President Juan Manuel Santos signed a decree on Tuesday which gave Colombia’s 95 indigenous communities greater autonomy in managing resources for health, education, and potable water.
Around 100 representatives of Colombia’s 95 indigenous communities attended the ceremony with President Santos and Interior Minister Juan Fernando Cristo. The autonomy decree was 10 months in the making and formalizes a right enshrined in Colombia’s 1991 constitution to indigenous communities .
Key points of the decree
- Recognition of the functioning of indigenous territories with an administrative political organization of special character that allows them to exercise greater autonomy through the Indigenous Self-education System, Indigenous Health System, and the Participation System.
- Articles referencing the indigenous health and education systems will be regulated by the relative government ministries conforming to the customs and use in each community.

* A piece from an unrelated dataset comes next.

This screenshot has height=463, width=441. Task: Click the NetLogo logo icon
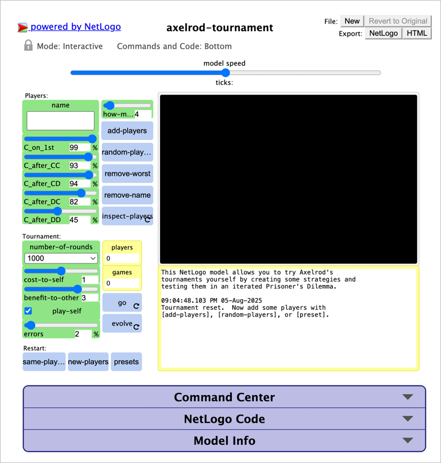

- Application of the bill is voluntary meaning that indigenous groups that do not want to constitute an indigenous territory do not have too.
- Promotion of autonomy, self-determination, cultural identity, ethnic diversity, territory, unity, integrity, and universality.

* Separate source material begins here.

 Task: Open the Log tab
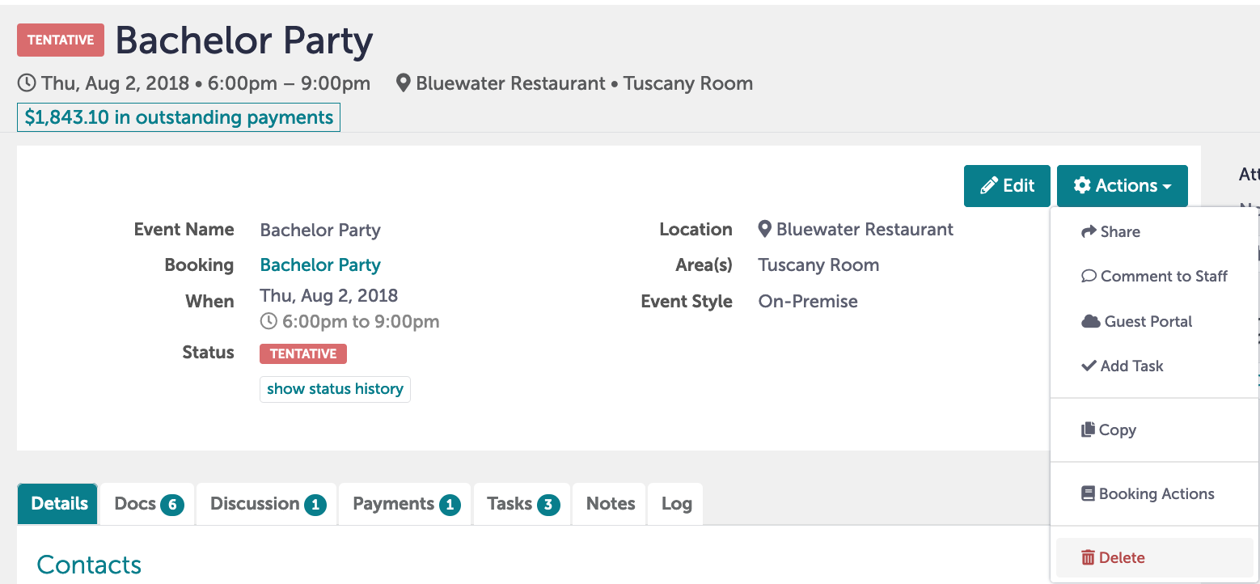(x=676, y=504)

According to an indigenous leader who attended, this was an important step towards “reconfiguring a new political and administrative state for indigenous peoples.”
President Santos stated that the bill would “generate more equality” and that the national government “will make available all of the tools needed for efficient management of resources.”
During the ceremony, there was a moment of silence for the 11 indigenous leaders of the Wiwa tribe in the Sierra Nevada mountains that were killed by a lightning strike on Monday.